Your daily dose of calamities
"Can you spell schadenfreude?" tweets Nicholas Dawes with the Hindustan Times, in reaction to German publication Der Spiegel's discovery that the decision to bring the 2006 World Cup to Germany was likely bought by bribes (news just broken but already at 2,300 shares so far). "Huge scoop in Der Spiegel and a fine corrective to those who believe Europe is the clean bit of Fifa," points out Ian Prior with The Guardian and The Observer. "How much more FIFA corruption can we take?" wonders Leanna Byrne with the Sunday Business Post. "Pretty crazy that you can buy the World Cup for roughly the cost of one season of [baseball player] Jonathon Niese," muses VICE's Jorge Arangure. Crazy, indeed.

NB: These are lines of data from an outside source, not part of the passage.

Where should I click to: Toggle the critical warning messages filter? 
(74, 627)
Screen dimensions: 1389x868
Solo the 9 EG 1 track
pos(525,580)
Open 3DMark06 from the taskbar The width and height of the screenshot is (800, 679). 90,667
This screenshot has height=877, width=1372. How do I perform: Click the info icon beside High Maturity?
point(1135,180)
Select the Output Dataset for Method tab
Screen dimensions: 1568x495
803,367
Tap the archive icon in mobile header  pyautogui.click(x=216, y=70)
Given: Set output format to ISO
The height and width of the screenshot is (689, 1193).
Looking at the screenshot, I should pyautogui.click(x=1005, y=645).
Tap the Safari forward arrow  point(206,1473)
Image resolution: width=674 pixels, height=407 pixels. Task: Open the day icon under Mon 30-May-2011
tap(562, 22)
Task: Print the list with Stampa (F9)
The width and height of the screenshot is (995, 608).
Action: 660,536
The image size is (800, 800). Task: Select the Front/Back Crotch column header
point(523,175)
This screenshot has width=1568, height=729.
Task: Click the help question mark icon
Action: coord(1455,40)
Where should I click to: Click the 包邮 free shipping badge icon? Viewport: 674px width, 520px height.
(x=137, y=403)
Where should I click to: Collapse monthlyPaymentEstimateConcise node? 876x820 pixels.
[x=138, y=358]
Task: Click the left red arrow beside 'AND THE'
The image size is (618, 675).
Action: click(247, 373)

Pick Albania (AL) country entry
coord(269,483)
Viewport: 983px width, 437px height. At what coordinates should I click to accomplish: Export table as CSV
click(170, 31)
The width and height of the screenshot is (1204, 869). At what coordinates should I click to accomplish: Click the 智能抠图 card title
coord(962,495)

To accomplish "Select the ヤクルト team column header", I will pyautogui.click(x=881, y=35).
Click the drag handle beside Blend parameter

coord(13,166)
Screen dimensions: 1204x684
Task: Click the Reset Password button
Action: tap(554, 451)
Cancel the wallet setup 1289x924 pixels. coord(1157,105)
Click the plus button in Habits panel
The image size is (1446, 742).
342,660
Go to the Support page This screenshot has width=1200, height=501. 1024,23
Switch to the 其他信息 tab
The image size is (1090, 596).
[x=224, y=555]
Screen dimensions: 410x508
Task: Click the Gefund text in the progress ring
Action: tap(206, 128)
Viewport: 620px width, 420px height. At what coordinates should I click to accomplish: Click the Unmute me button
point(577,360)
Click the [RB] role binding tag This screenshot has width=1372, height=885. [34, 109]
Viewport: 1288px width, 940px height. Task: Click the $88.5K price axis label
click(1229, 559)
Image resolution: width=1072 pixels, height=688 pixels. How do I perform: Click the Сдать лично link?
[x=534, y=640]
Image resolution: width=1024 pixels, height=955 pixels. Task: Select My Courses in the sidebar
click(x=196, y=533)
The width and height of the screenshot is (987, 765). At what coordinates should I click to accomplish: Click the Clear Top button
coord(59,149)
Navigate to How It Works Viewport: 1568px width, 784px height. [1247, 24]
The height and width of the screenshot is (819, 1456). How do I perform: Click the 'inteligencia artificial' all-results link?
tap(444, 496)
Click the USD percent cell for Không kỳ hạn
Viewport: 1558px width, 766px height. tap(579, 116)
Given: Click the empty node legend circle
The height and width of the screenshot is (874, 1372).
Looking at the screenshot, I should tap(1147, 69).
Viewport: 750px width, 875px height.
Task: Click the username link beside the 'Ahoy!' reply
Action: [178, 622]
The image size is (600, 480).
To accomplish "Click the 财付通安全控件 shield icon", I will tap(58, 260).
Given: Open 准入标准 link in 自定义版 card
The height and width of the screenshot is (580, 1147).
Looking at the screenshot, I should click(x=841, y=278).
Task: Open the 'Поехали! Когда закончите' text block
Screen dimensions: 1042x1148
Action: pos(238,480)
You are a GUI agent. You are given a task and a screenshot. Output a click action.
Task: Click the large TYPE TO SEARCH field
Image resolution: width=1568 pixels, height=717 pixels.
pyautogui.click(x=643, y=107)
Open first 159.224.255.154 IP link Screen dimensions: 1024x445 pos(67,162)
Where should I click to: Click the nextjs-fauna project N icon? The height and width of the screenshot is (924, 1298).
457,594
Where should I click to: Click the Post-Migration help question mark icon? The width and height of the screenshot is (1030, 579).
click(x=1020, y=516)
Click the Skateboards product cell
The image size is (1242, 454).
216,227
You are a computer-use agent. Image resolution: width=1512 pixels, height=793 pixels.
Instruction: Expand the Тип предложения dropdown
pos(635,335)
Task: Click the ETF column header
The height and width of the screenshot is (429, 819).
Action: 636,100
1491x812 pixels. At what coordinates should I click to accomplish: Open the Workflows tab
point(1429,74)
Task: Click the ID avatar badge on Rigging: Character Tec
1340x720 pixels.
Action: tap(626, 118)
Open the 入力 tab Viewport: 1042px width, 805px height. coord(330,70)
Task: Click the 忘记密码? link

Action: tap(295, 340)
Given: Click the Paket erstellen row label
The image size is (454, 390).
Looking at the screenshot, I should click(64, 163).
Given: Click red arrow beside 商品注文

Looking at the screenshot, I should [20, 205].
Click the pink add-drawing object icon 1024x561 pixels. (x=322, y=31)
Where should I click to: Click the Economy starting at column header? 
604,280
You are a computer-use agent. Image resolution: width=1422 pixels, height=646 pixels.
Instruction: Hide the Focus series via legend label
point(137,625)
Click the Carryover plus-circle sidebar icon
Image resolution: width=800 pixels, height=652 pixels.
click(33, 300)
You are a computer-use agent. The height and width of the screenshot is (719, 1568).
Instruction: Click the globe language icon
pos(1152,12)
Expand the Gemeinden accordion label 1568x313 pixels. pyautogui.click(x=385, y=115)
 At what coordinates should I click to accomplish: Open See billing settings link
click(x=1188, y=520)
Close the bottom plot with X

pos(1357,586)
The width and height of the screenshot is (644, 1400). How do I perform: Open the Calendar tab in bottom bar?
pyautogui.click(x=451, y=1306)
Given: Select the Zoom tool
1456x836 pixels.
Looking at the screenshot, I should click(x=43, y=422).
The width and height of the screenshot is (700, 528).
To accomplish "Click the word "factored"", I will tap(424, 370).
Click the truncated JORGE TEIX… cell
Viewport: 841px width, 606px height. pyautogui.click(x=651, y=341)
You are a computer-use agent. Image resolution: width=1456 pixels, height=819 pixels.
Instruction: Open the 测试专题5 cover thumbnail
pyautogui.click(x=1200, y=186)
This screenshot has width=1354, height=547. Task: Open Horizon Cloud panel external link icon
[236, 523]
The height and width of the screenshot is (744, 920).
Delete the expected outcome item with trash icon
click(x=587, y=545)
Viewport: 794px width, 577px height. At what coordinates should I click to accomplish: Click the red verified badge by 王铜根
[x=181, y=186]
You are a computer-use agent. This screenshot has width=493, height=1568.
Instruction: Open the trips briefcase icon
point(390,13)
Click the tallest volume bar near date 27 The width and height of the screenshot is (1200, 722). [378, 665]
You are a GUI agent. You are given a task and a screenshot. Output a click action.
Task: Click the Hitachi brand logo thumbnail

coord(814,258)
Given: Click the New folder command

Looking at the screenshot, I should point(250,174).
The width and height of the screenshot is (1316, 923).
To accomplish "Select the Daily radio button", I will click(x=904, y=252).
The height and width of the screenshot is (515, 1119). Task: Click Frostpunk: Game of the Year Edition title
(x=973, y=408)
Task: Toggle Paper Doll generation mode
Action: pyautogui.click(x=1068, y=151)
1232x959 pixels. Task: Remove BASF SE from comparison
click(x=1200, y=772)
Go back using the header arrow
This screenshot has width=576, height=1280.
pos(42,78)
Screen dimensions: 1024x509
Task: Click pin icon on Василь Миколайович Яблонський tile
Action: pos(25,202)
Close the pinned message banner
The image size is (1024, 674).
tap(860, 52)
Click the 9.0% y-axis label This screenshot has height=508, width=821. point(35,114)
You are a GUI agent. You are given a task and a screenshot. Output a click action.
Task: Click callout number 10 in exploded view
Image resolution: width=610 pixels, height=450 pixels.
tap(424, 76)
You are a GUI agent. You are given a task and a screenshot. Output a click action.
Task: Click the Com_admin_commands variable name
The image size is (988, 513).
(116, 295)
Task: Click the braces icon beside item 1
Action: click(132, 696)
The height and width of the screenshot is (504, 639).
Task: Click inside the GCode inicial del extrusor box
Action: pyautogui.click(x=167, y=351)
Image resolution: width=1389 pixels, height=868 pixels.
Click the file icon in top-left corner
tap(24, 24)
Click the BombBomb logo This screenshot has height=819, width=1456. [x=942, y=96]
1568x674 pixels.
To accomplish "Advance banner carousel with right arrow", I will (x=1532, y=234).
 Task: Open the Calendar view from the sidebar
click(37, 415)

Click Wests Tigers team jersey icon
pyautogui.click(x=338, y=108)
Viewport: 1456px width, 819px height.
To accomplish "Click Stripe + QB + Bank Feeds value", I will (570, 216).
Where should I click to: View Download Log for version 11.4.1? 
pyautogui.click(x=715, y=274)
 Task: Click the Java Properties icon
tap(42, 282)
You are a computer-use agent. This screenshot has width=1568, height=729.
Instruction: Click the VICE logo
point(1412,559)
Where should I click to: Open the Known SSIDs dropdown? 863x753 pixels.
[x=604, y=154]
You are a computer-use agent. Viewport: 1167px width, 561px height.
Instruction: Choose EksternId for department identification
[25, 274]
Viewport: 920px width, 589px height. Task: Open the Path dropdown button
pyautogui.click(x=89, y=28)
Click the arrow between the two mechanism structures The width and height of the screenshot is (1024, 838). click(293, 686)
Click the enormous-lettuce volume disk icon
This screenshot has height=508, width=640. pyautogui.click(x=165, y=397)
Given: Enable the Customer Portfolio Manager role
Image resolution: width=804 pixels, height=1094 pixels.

In other scandals only just beginning to brew, Goldman Sachs is said to have dismissed 20 analysts for cheating on their internal training tests. "Setting tone from top that going rogue won't be tolerated. Regulators must be pleased by this $GS move," theorizes CNBC's Kayla Tausche. Checking in on yesterday's controversy du jour, WSJ's John Carreyrou has an update that the hot startup Theranos dialed back its lab tests at the FDA's behest. "It seems they might need to the revise that '0 regulatory issues' figure," notices Eric Markowitz at the International Business Times. And Australia's government is under scrutiny from The Guardian for secretly flying a pregnant refugee back to the detention center where she reportedly was raped, seemingly to escape a court injunction. "Boundless cruelty to share," political cartoonist Jon Kudelka prefaces his tweeting of this article.
And media-related mêlées, WaPo's Dana Milbank takes Obama to task for his baffling passivity on Jason Rezaian. "Iranian kangaroo court convicts @washingtonpost Tehran bureau chief and Obama says...nothing," Milbank tweets. Oh, and The Washington Free Beacon wants to make it clear that when their digital managing editor gave more than $500 to Donald Trump's presidential campaign, it was actually just to purchase Trump merchandise for staff. "The @FreeBeacon's troll game is at 100 right now," concludes Boston Magazine's Garrett Quinn.